Disorders of the neuromuscular junction
Update:
Identification of low-affinity antibodies in acquired myasthenia gravis aids diagnosis.
Possibility of newly identified antibody targets in myasthenia.
Move towards keyhole surgery for thymectomy rather than conventional sternal-splitting surgery.
Advice with respect to drug therapy in pregnancy.
Update on congenital myasthenic syndromes.
Further reading added.
Two fundamentally different pathological processes are associated with disease at the neuromuscular junction: (1) acquired disorders in which autoantibodies are directed against nerve or muscle receptor or ion channels; (2) rare inherited conditions in which the defect may be pre- or postsynaptic.
Myasthenia gravis
Aetiology and epidemiology—the fundamental disorder is loss of functional acetylcholine receptors most frequently as a result of binding of anti-acetylcholine receptor (anti-AChR) antibodies. Incidence is about 10 per million population and prevalence about 8 per 100 000, with a marked female bias in cases aged under 40 years and male preponderance in those over 50 years. Thymomas occur in about 10% of cases.

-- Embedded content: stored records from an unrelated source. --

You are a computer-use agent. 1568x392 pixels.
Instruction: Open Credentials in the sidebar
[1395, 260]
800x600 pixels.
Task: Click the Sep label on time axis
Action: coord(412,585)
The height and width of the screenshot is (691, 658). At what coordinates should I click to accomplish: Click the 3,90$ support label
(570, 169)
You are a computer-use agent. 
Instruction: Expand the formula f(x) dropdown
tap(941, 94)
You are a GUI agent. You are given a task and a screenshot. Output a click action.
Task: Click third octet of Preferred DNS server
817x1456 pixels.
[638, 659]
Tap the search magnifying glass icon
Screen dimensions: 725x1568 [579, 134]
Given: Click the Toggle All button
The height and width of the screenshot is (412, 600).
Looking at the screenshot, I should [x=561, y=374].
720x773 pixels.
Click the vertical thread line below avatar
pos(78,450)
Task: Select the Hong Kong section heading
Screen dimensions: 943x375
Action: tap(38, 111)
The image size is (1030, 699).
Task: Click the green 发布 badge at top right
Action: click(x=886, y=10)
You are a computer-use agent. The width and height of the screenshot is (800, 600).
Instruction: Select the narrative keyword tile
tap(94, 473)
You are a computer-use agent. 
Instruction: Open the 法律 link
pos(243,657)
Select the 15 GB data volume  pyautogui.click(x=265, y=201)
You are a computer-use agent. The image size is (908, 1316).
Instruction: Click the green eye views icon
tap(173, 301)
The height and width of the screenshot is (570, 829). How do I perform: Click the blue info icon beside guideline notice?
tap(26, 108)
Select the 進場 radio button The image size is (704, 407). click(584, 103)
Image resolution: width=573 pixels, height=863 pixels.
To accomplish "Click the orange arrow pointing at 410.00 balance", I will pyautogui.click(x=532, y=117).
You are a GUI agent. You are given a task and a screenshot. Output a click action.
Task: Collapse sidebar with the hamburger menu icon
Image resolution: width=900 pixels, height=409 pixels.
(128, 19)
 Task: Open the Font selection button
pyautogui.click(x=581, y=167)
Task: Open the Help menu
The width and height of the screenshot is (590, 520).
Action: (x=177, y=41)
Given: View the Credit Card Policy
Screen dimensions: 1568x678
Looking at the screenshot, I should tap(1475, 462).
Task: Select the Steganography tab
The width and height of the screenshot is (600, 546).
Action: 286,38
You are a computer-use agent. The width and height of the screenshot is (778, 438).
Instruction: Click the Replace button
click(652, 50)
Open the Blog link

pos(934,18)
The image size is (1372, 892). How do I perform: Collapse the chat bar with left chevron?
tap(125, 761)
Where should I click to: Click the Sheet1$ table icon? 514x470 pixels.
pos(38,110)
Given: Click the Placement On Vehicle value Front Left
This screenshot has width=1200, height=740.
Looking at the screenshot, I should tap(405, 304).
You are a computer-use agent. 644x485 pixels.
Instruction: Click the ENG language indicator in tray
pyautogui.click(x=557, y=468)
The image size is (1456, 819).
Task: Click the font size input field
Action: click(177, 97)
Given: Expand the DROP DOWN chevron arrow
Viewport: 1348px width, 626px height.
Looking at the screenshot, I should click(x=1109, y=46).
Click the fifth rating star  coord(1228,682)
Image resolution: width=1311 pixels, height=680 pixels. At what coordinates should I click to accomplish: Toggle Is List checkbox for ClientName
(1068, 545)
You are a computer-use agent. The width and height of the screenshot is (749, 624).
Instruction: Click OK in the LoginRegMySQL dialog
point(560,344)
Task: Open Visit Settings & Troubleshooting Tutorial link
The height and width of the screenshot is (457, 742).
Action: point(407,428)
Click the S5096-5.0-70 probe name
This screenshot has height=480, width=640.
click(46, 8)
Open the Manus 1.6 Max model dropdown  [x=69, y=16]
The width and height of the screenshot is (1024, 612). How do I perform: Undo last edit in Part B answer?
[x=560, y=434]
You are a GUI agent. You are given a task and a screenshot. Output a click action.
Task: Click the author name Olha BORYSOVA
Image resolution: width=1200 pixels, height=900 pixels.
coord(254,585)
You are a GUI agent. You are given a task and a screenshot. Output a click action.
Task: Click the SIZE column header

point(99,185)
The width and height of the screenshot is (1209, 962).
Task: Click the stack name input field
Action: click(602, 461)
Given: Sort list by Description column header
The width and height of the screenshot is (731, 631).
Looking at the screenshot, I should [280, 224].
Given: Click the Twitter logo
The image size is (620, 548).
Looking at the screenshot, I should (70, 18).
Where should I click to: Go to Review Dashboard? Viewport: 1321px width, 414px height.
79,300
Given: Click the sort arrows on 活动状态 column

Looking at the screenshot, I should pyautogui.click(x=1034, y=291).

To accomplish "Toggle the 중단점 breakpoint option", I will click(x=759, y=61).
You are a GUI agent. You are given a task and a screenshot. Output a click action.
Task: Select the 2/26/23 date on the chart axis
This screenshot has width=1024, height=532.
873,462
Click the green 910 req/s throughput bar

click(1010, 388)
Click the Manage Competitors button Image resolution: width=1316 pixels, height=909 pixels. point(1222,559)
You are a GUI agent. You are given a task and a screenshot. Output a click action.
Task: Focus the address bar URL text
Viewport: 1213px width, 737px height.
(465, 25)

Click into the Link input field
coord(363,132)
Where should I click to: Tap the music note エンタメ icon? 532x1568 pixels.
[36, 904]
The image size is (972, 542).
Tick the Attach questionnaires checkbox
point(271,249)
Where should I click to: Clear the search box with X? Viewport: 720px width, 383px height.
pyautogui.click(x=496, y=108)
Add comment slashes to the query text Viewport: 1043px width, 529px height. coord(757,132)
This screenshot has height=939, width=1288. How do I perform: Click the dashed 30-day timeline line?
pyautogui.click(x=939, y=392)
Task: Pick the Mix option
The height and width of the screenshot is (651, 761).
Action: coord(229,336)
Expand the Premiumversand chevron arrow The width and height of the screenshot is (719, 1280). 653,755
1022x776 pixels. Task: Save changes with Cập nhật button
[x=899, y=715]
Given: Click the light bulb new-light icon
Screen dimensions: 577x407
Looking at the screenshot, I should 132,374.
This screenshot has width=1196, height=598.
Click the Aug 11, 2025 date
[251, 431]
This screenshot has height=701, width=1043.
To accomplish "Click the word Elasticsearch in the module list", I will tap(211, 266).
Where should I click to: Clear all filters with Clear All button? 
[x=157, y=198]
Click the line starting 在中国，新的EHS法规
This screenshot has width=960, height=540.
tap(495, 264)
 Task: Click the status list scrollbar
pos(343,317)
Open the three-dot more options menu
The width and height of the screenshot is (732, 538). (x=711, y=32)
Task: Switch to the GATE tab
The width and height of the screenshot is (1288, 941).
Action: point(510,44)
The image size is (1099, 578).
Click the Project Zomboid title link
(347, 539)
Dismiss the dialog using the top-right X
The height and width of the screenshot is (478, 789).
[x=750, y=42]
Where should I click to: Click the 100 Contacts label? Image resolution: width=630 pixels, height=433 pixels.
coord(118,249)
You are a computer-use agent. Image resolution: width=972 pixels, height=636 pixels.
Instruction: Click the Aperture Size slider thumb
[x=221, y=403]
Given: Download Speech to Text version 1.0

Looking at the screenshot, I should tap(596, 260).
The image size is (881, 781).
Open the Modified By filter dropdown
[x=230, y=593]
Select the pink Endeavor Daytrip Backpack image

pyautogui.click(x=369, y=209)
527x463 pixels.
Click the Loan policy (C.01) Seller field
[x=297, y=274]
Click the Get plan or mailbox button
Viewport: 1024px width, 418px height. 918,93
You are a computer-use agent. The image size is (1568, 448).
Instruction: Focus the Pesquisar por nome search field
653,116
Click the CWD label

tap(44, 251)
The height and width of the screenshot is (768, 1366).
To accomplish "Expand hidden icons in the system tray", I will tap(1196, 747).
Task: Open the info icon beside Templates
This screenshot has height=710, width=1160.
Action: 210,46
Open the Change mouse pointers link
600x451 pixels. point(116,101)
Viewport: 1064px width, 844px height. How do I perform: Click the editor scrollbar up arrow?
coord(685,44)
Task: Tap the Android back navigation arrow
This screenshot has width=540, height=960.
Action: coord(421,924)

Clinical features and diagnosis—the most characteristic feature is fatiguability, meaning demonstrable weakness (without muscle pain) precipitated by repeated or sustained muscular activity. In more than 50% cases this first manifests as diplopia and ptosis. For practical purposes, a positive anti-AChR or anti-MuSK antibody test is confirmatory and no further diagnostic investigations are required; electromyography and the intravenous edrophonium test are helpful in seronegative patients. The presence of a thymoma can only be assessed by CT or MRI of the thorax.
Treatment and prognosis—thymomas require excision, but this in itself will not improve myasthenia. Anticholinesterase drugs (e.g. pyridostigmine) give symptomatic improvement in most patients, and may be sufficient in those with very mild disease. Other management is determined by the type of disease: (1) ocular myasthenia—alternate-day prednisolone with/without steroid sparing agents (e.g. azathioprine); (2) early-onset seropositive disease—some patients benefit from thymectomy, with prednisolone and azathioprine indicated for those who do not, and other immunosuppressants in those who are refractory; (3) late onset, anti-MuSK, and seronegative diseases—most respond to immunosuppression; (4) myasthenic crisis—supportive care with intubation and assisted ventilation may be required; plasma exchange and intravenous immunoglobulin may both lead to rapid improvement. Overall prognosis is good, with over 90% achieving near-normal functional recovery.
Lambert–Eaton myasthenic syndrome
A presynaptic disorder, associated with small-cell lung cancer in ~60% of cases, caused by the presence of antibodies that reduce the number of functional presynaptic P/Q-type voltage-gated calcium channels (VGKC). The condition is characterized by limb-girdle weakness and symptoms of autonomic dysfunction. Pyridostigmine may offer some symptomatic benefit, but 3,4-diaminopyridine is more effective and the drug of choice.For those with inadequate symptomatic benefit, immunosuppression, as for myasthenia gravis, is indicated. In cancer-associated disease, removal of the tumour often leads to improvement; immunosuppression can be effective when an associated cancer is unlikely.
Other conditions
These include (1) congenital myasthenic syndromes—usually autosomal recessive; various forms include presynaptic, endplate acetylcholinesterase deficiency, and postsynaptic; (2) neuromyotonia—may be idiopathic, but recognized associations include tumour and acquired demyelinating polyneuropathies; the main clinical features are muscle stiffness, cramps, and twitching; electromyography shows highly characteristic features; most patients gain symptomatic relief from carbamazepine, phenytoin or lamotrigine.